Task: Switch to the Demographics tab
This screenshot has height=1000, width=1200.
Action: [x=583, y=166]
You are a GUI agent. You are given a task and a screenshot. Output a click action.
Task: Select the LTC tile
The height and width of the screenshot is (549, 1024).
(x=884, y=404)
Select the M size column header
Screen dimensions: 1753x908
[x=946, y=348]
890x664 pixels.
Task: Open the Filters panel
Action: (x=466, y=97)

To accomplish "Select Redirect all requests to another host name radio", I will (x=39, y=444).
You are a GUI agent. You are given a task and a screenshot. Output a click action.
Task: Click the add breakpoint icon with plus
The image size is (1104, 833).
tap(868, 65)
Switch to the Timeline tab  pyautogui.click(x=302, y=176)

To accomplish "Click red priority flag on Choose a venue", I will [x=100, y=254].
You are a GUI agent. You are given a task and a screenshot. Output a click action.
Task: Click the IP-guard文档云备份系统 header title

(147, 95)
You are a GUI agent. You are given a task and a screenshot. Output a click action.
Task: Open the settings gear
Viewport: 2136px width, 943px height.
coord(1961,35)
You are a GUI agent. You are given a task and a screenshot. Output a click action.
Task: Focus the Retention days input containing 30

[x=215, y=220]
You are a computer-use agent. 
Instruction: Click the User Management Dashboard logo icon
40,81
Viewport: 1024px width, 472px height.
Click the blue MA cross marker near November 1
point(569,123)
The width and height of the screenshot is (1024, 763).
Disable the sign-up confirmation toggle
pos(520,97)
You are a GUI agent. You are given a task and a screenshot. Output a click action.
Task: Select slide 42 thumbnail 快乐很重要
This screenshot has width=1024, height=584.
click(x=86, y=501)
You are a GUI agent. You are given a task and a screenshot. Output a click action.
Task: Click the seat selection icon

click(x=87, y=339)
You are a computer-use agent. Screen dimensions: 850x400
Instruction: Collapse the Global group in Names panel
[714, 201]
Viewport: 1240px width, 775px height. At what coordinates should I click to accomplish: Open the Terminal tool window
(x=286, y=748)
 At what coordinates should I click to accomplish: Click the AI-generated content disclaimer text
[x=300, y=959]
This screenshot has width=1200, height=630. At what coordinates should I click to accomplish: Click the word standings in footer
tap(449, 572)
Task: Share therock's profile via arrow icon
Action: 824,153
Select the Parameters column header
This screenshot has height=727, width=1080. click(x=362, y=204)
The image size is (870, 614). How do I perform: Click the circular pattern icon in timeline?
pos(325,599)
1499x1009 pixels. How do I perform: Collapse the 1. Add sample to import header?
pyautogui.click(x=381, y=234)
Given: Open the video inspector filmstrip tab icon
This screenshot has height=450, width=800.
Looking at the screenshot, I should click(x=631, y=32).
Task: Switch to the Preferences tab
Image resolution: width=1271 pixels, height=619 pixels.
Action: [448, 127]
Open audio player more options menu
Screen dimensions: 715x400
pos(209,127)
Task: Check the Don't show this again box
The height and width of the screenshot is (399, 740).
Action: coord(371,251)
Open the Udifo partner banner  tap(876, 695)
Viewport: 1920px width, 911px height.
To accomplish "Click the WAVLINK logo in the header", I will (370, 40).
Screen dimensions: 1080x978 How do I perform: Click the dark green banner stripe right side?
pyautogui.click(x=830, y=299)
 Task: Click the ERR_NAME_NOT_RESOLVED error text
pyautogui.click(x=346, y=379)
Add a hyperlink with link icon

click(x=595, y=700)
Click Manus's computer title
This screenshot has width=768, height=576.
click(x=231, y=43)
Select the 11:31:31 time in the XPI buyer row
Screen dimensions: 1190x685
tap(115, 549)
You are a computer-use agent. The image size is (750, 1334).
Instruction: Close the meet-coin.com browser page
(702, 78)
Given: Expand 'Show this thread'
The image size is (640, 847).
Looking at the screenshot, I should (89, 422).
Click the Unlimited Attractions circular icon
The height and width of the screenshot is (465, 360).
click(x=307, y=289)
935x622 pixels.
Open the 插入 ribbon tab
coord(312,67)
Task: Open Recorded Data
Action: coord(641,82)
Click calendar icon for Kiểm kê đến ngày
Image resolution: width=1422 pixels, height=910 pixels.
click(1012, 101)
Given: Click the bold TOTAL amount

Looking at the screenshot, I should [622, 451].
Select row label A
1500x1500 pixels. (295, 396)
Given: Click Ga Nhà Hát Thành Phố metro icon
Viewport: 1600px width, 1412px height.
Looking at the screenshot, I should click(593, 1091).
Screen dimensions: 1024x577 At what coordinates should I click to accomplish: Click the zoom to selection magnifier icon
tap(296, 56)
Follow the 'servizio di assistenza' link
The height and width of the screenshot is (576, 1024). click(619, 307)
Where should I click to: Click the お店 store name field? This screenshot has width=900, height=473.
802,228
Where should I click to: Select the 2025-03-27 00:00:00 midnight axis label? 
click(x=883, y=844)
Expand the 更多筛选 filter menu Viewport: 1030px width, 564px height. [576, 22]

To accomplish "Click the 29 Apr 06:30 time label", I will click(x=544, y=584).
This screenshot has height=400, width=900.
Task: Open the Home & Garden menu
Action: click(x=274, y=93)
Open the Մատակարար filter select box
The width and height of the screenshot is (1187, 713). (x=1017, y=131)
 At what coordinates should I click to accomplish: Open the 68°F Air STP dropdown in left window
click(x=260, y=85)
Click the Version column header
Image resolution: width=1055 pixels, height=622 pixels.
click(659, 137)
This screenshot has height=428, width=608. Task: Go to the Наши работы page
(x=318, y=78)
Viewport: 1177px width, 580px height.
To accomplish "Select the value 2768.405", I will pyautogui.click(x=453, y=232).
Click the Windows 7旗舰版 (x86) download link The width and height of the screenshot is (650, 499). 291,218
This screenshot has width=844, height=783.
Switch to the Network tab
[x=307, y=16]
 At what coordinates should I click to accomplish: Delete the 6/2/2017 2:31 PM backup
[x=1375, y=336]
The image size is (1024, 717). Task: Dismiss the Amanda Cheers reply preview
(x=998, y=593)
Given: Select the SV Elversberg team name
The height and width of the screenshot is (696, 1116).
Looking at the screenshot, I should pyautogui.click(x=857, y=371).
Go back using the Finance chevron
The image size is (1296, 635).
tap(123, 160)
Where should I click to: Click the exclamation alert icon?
----------
TASK DETAILS. Repeat the material, keeping every word exactly as it is.

SOLUTION.
Task: Switch to the Demographics tab
This screenshot has height=1000, width=1200.
Action: [x=583, y=166]
You are a GUI agent. You are given a task and a screenshot. Output a click action.
Task: Select the LTC tile
The height and width of the screenshot is (549, 1024).
(x=884, y=404)
Select the M size column header
Screen dimensions: 1753x908
[x=946, y=348]
890x664 pixels.
Task: Open the Filters panel
Action: (x=466, y=97)

To accomplish "Select Redirect all requests to another host name radio", I will (x=39, y=444).
You are a GUI agent. You are given a task and a screenshot. Output a click action.
Task: Click the add breakpoint icon with plus
The image size is (1104, 833).
tap(868, 65)
Switch to the Timeline tab  pyautogui.click(x=302, y=176)

To accomplish "Click red priority flag on Choose a venue", I will [x=100, y=254].
You are a GUI agent. You are given a task and a screenshot. Output a click action.
Task: Click the IP-guard文档云备份系统 header title

(147, 95)
You are a GUI agent. You are given a task and a screenshot. Output a click action.
Task: Open the settings gear
Viewport: 2136px width, 943px height.
coord(1961,35)
You are a GUI agent. You are given a task and a screenshot. Output a click action.
Task: Focus the Retention days input containing 30

[x=215, y=220]
You are a computer-use agent. 
Instruction: Click the User Management Dashboard logo icon
40,81
Viewport: 1024px width, 472px height.
Click the blue MA cross marker near November 1
point(569,123)
The width and height of the screenshot is (1024, 763).
Disable the sign-up confirmation toggle
pos(520,97)
You are a GUI agent. You are given a task and a screenshot. Output a click action.
Task: Select slide 42 thumbnail 快乐很重要
This screenshot has width=1024, height=584.
click(x=86, y=501)
You are a GUI agent. You are given a task and a screenshot. Output a click action.
Task: Click the seat selection icon

click(x=87, y=339)
You are a computer-use agent. Screen dimensions: 850x400
Instruction: Collapse the Global group in Names panel
[714, 201]
Viewport: 1240px width, 775px height. At what coordinates should I click to accomplish: Open the Terminal tool window
(x=286, y=748)
 At what coordinates should I click to accomplish: Click the AI-generated content disclaimer text
[x=300, y=959]
This screenshot has width=1200, height=630. At what coordinates should I click to accomplish: Click the word standings in footer
tap(449, 572)
Task: Share therock's profile via arrow icon
Action: 824,153
Select the Parameters column header
This screenshot has height=727, width=1080. click(x=362, y=204)
The image size is (870, 614). How do I perform: Click the circular pattern icon in timeline?
pos(325,599)
1499x1009 pixels. How do I perform: Collapse the 1. Add sample to import header?
pyautogui.click(x=381, y=234)
Given: Open the video inspector filmstrip tab icon
This screenshot has height=450, width=800.
Looking at the screenshot, I should click(x=631, y=32).
Task: Switch to the Preferences tab
Image resolution: width=1271 pixels, height=619 pixels.
Action: [448, 127]
Open audio player more options menu
Screen dimensions: 715x400
pos(209,127)
Task: Check the Don't show this again box
The height and width of the screenshot is (399, 740).
Action: coord(371,251)
Open the Udifo partner banner  tap(876, 695)
Viewport: 1920px width, 911px height.
To accomplish "Click the WAVLINK logo in the header", I will (370, 40).
Screen dimensions: 1080x978 How do I perform: Click the dark green banner stripe right side?
pyautogui.click(x=830, y=299)
 Task: Click the ERR_NAME_NOT_RESOLVED error text
pyautogui.click(x=346, y=379)
Add a hyperlink with link icon

click(x=595, y=700)
Click Manus's computer title
This screenshot has width=768, height=576.
click(x=231, y=43)
Select the 11:31:31 time in the XPI buyer row
Screen dimensions: 1190x685
tap(115, 549)
You are a computer-use agent. The image size is (750, 1334).
Instruction: Close the meet-coin.com browser page
(702, 78)
Given: Expand 'Show this thread'
The image size is (640, 847).
Looking at the screenshot, I should (89, 422).
Click the Unlimited Attractions circular icon
The height and width of the screenshot is (465, 360).
click(x=307, y=289)
935x622 pixels.
Open the 插入 ribbon tab
coord(312,67)
Task: Open Recorded Data
Action: coord(641,82)
Click calendar icon for Kiểm kê đến ngày
Image resolution: width=1422 pixels, height=910 pixels.
click(1012, 101)
Given: Click the bold TOTAL amount

Looking at the screenshot, I should [622, 451].
Select row label A
1500x1500 pixels. (295, 396)
Given: Click Ga Nhà Hát Thành Phố metro icon
Viewport: 1600px width, 1412px height.
Looking at the screenshot, I should click(593, 1091).
Screen dimensions: 1024x577 At what coordinates should I click to accomplish: Click the zoom to selection magnifier icon
tap(296, 56)
Follow the 'servizio di assistenza' link
The height and width of the screenshot is (576, 1024). click(619, 307)
Where should I click to: Click the お店 store name field? This screenshot has width=900, height=473.
802,228
Where should I click to: Select the 2025-03-27 00:00:00 midnight axis label? 
click(x=883, y=844)
Expand the 更多筛选 filter menu Viewport: 1030px width, 564px height. [576, 22]

To accomplish "Click the 29 Apr 06:30 time label", I will click(x=544, y=584).
This screenshot has height=400, width=900.
Task: Open the Home & Garden menu
Action: click(x=274, y=93)
Open the Մատակարար filter select box
The width and height of the screenshot is (1187, 713). (x=1017, y=131)
 At what coordinates should I click to accomplish: Open the 68°F Air STP dropdown in left window
click(x=260, y=85)
Click the Version column header
Image resolution: width=1055 pixels, height=622 pixels.
click(659, 137)
This screenshot has height=428, width=608. Task: Go to the Наши работы page
(x=318, y=78)
Viewport: 1177px width, 580px height.
To accomplish "Select the value 2768.405", I will pyautogui.click(x=453, y=232).
Click the Windows 7旗舰版 (x86) download link The width and height of the screenshot is (650, 499). 291,218
This screenshot has width=844, height=783.
Switch to the Network tab
[x=307, y=16]
 At what coordinates should I click to accomplish: Delete the 6/2/2017 2:31 PM backup
[x=1375, y=336]
The image size is (1024, 717). Task: Dismiss the Amanda Cheers reply preview
(x=998, y=593)
Given: Select the SV Elversberg team name
The height and width of the screenshot is (696, 1116).
Looking at the screenshot, I should pyautogui.click(x=857, y=371).
Go back using the Finance chevron
The image size is (1296, 635).
tap(123, 160)
Where should I click to: Click the exclamation alert icon?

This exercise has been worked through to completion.